I simulated this circuit on LTSpice.

From the calculations I get this transfer function:
Vo(s)/Vi(s) = 1/( sCR+(Rload+R)/Rload ) = 1/( 1/10000*s+6/5 ) (by choosing Rload = 5h, R = 1k, C = 100nF)
In the simulation I gave as input a step function to find the final value (Which turns out to be the same as I calculated).

1) If I want to plot the bode diagram, do I have to put a sine wave in the input or a step function also okay?
By maintaining a step function, I get:


The problem is that on wolframalpha I get:


I am probably doing something wrong on LTSpice ... I attach the file for your suggestion.

 

hi k89,
If you want to see a 'true' dB plot, you should use AC=1 not 3, try it.
E

 

1) If I want to plot the bode diagram, do I have to put a sine wave in the input or a step function also okay?
By maintaining a step function, I get:

* If you command an ac analysis (Bode plot) the program does react upon an ac source only.
That means: The step function will be completely ignored because it applies for the time analysis only.

* When choosing Vac=3V you must display dB(Vout)/dB(Vin). For Vac=1V it is sufficient to diplay dB(Vout) only.

 

* If you command an ac analysis (Bode plot) the program does react upon an ac source only.
That means: The step function will be completely ignored because it applies for the time analysis only.

* When choosing Vac=3V you must display dB(Vout)/dB(Vin). For Vac=1V it is sufficient to diplay dB(Vout) only.

hi k89,
If you want to see a 'true' dB plot, you should use AC=1 not 3, try it.
E
View attachment 320699

Thank you for your response.

1) With AC 3, If I do as @LvW suggests, at DC it doesn't start from 0dB the curve:



2) From the graph of @ericgibbs I noticed the changing of the dB at DC, rightly now it is 0dB and not 8dB as in the wrong simulation picture in my main post. However, this does not explain why at 10kHz I have -15dB while on wolframalpha I have -3dB about

 

Not sure of your question.

R1 and R2 form a voltage divider which gives a -1.5dB attenuation at DC (or at frequencies well below the corner frequency).

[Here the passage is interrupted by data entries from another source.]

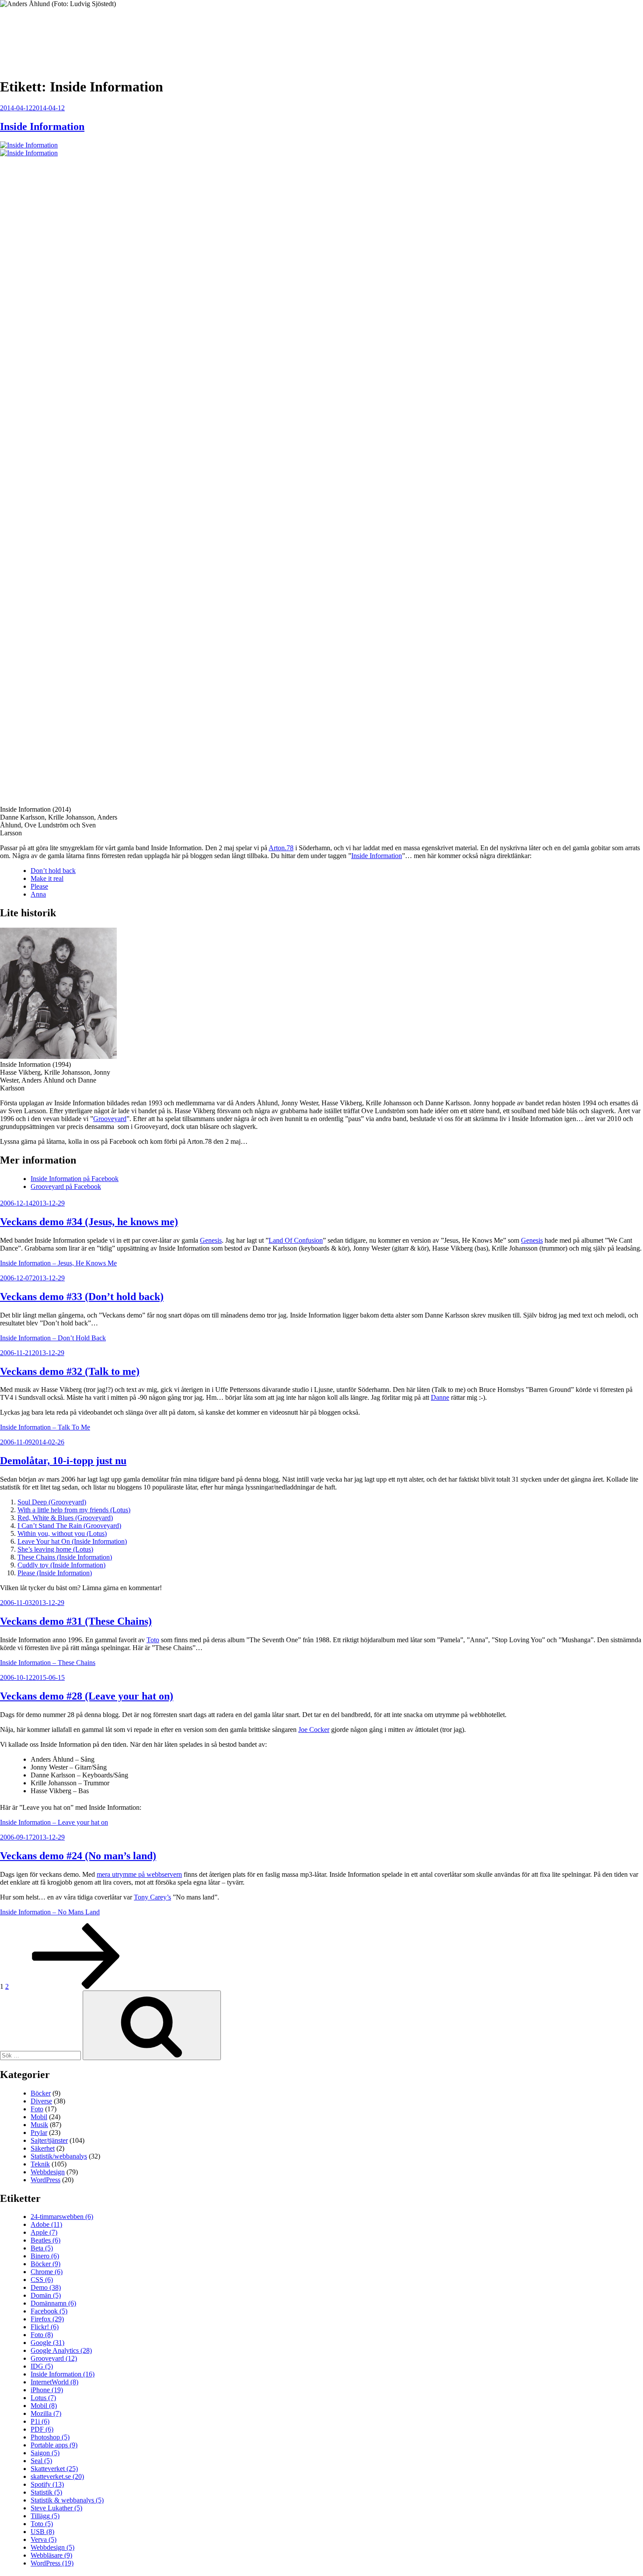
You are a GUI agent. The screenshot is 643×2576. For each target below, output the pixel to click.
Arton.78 (281, 848)
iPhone (47, 2390)
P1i (40, 2421)
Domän (46, 2295)
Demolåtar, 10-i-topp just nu (63, 1460)
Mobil (39, 2116)
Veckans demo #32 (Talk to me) (70, 1371)
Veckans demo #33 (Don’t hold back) (82, 1296)
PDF (42, 2429)
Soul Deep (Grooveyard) (51, 1502)
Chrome (47, 2271)
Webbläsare (51, 2555)
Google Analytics (61, 2350)
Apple (44, 2232)
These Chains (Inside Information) (64, 1557)
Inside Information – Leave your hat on (54, 1822)
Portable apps (54, 2445)
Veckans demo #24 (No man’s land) (78, 1855)
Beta (42, 2248)
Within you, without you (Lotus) (62, 1533)
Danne (440, 1397)
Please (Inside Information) (54, 1573)
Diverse (41, 2101)
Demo (46, 2287)
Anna (38, 894)
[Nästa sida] (76, 1986)
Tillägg (45, 2516)
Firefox (47, 2319)
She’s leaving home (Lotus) (55, 1549)
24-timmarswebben (62, 2216)
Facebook (49, 2311)
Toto (153, 1640)
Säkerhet (43, 2148)
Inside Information (42, 126)
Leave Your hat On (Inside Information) (72, 1541)
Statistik (46, 2492)
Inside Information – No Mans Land (50, 1912)
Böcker (41, 2093)
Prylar (39, 2132)
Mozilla (46, 2413)
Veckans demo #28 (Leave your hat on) (86, 1696)
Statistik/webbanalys (59, 2156)
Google (47, 2342)
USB (42, 2531)
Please (39, 886)
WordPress (45, 2179)
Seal (41, 2460)
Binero (45, 2256)
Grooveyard (109, 1118)
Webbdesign (48, 2172)
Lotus (43, 2397)
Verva (43, 2539)
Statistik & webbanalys (67, 2500)
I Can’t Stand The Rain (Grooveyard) (69, 1525)
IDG (42, 2366)
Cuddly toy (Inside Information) (61, 1565)
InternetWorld (54, 2382)
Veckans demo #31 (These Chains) (76, 1621)
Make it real (47, 878)
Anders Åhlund (50, 33)
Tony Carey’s (152, 1897)
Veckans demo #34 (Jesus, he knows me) (89, 1221)
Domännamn (53, 2303)
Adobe (46, 2224)
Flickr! (45, 2327)
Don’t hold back (53, 870)
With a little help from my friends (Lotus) (73, 1510)
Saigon (45, 2453)
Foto (37, 2109)
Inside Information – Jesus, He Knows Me (58, 1263)
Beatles (45, 2240)
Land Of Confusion (296, 1240)
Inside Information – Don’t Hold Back (53, 1338)
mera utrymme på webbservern (139, 1874)
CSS (42, 2279)
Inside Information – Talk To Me (45, 1427)
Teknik (40, 2164)
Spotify (47, 2484)
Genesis (211, 1240)
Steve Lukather (56, 2508)
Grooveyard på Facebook (66, 1186)
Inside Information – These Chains (47, 1662)
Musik (39, 2124)
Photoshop (50, 2437)
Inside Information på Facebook (75, 1178)
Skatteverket (54, 2468)
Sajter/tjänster (49, 2140)
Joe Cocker (313, 1729)
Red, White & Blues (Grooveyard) (65, 1517)
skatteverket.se (57, 2476)
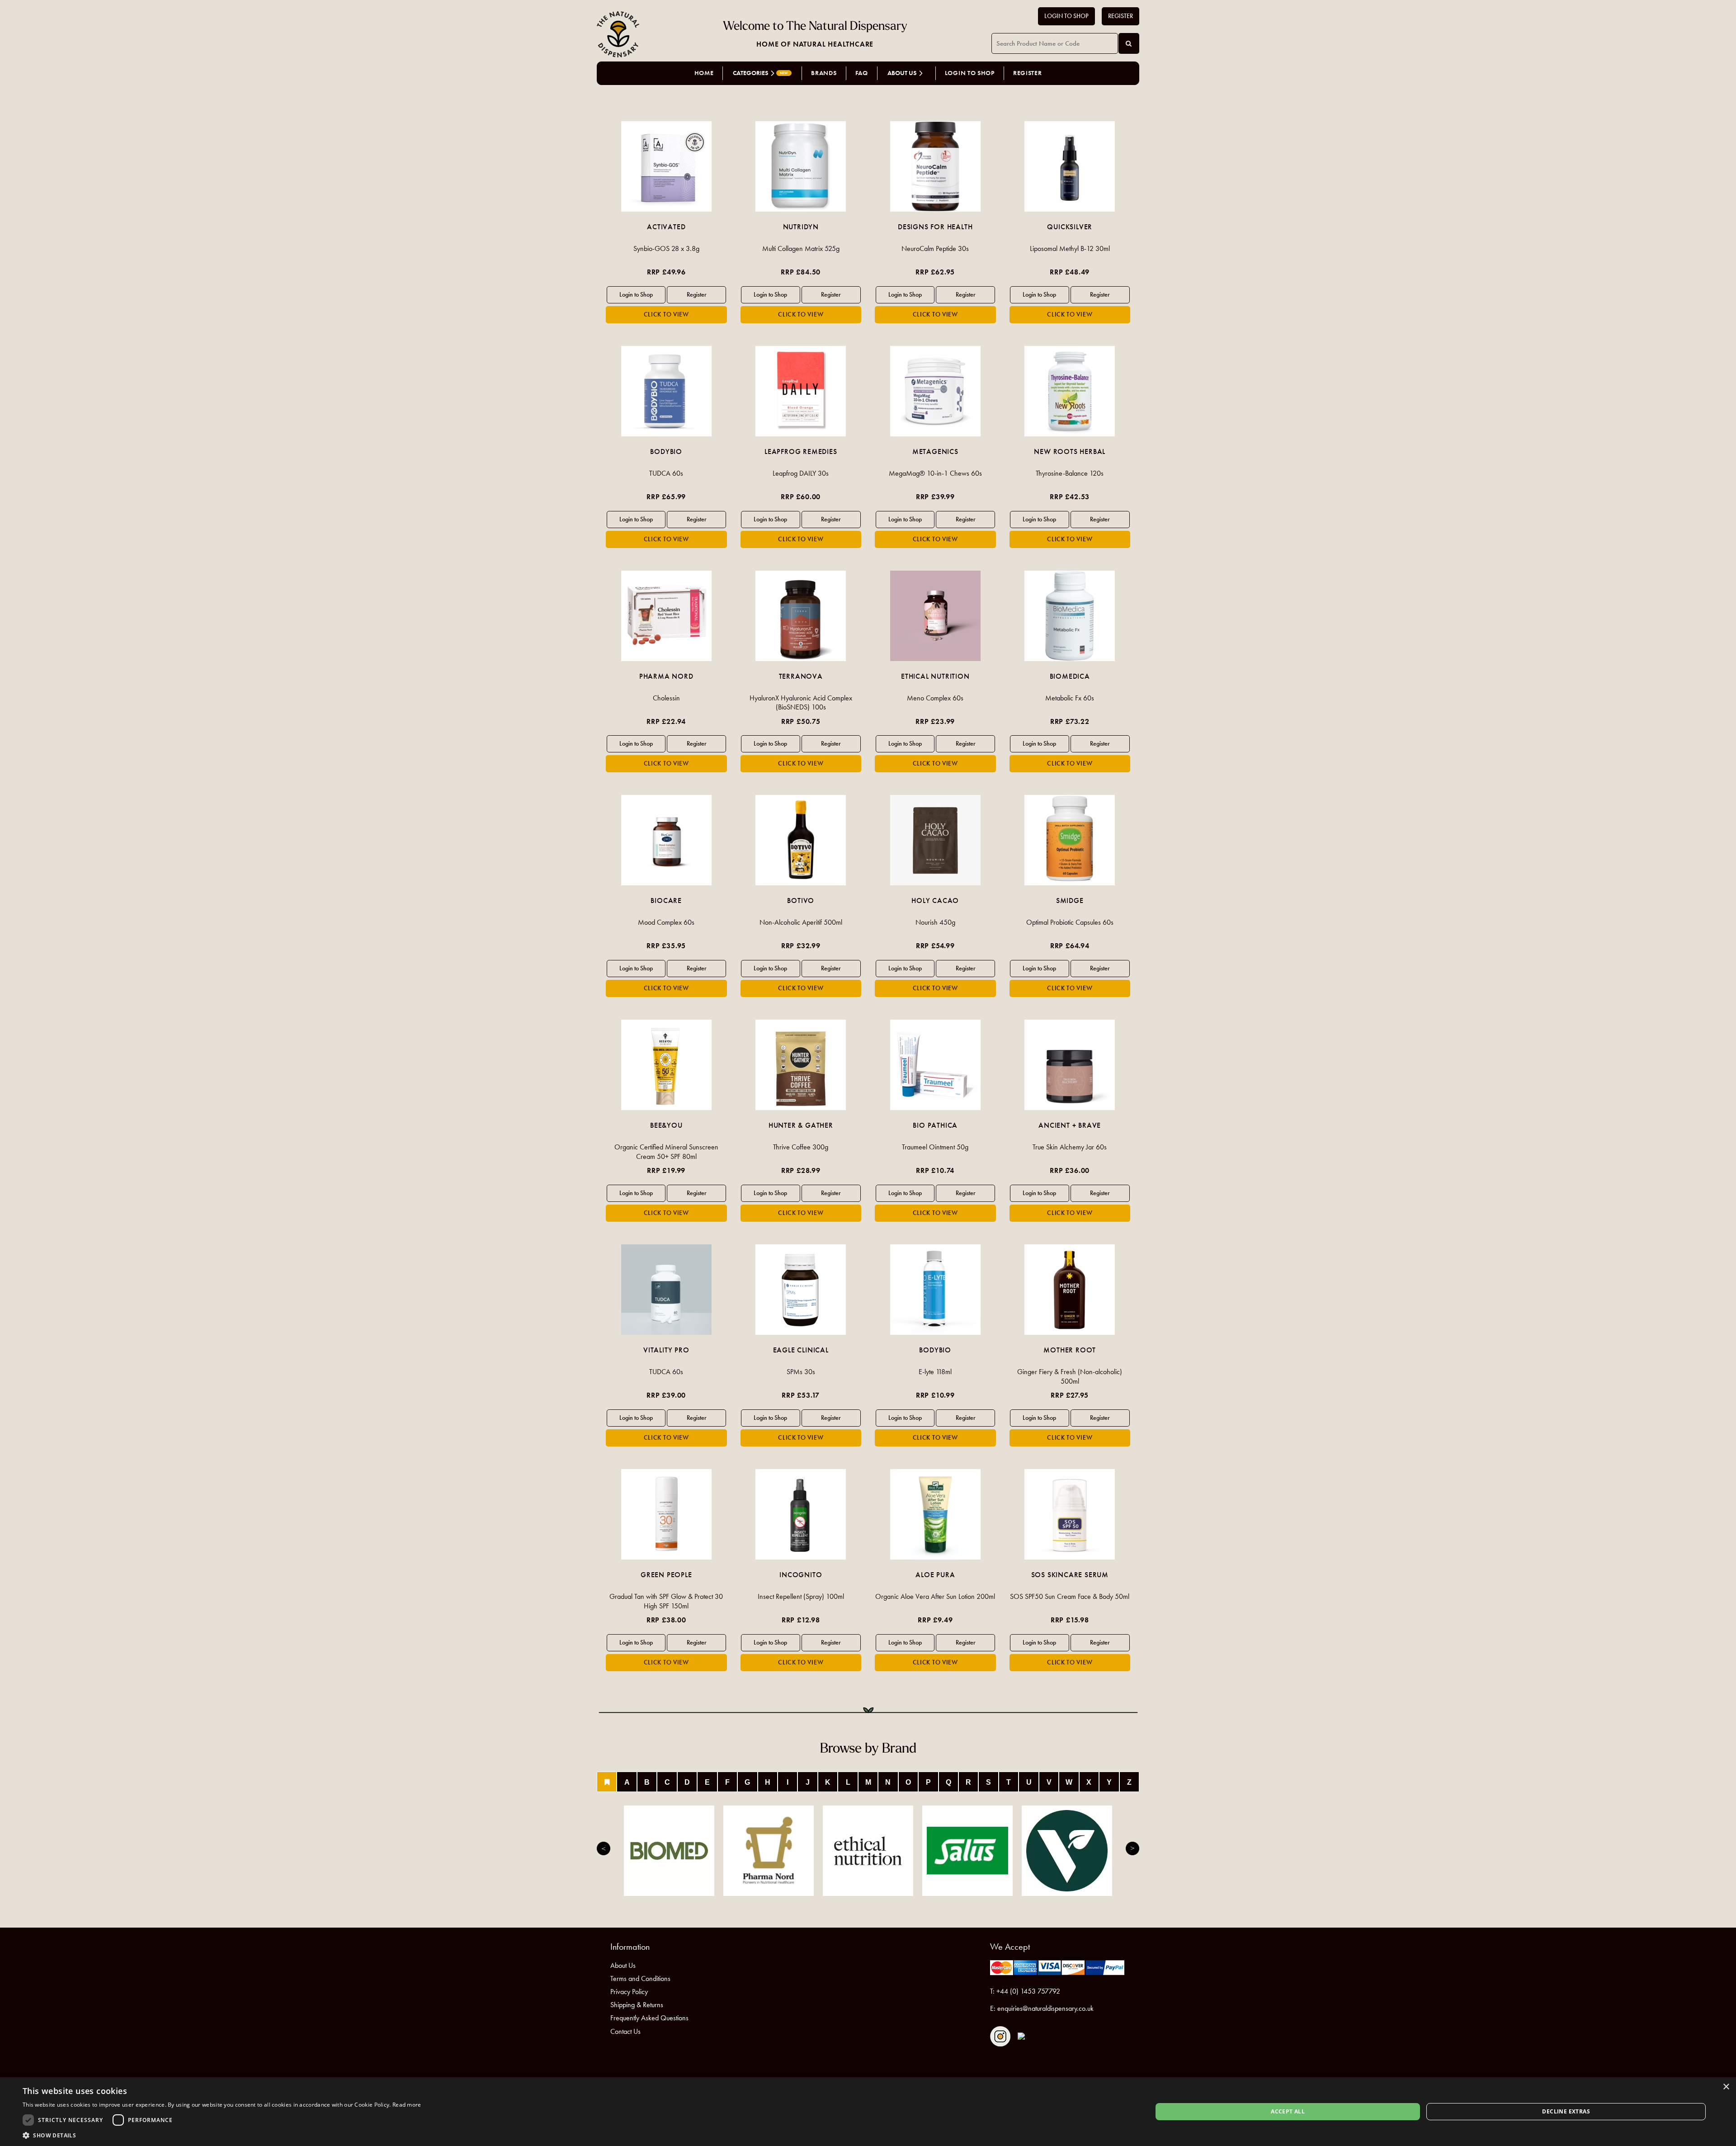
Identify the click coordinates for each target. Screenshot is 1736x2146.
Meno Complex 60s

LTspice references the Bode plot gain to 1V, so that's why 1V is normally used to give 0db for a gain of 1.

 

Not sure of your question.

R1 and R2 form a voltage divider which gives a -1.5dB attenuation at DC (or at frequencies well below the corner frequency).

LTspice references the Bode plot gain to 1V, so that's why 1V is normally used to give 0db for a gain of 1.

With Laplace, I get this transfer function: Vo/Vi = 1/[sC + (Rload+R)/(Rload*R)] = 1/[s*100n + 6/5k]

Here is the Bode diagram of the circuit with R=1k, C=100nF and Rload=5k:

1) Using wolframalpha:



2) Using LTSpice: (simulation of @ericgibbs)

Why here at 10kHz there are -15dB (-13dB attenuation from the -2dB at DC) while on wolframalpha at 10kHz attenuation I have from 57dB (-3dB attenuation from the DC) ??

 

Hi k89,
I have double-checked the LTS sim, it looks OK.

Perhaps this PDF maybe helpful.

E

 

Why here at 10kHz there are -15dB (-13dB attenuation from the -2dB at DC) while on wolframalpha at 10kHz attenuation I have from 57dB (-3dB attenuation from the DC) ??

There seems to be a factor of 10 error in the transfer function you simulated.
The calculated -3dB corner frequency of the circuit is 2kHz but your wolframalpha plot shows it at 10kHz.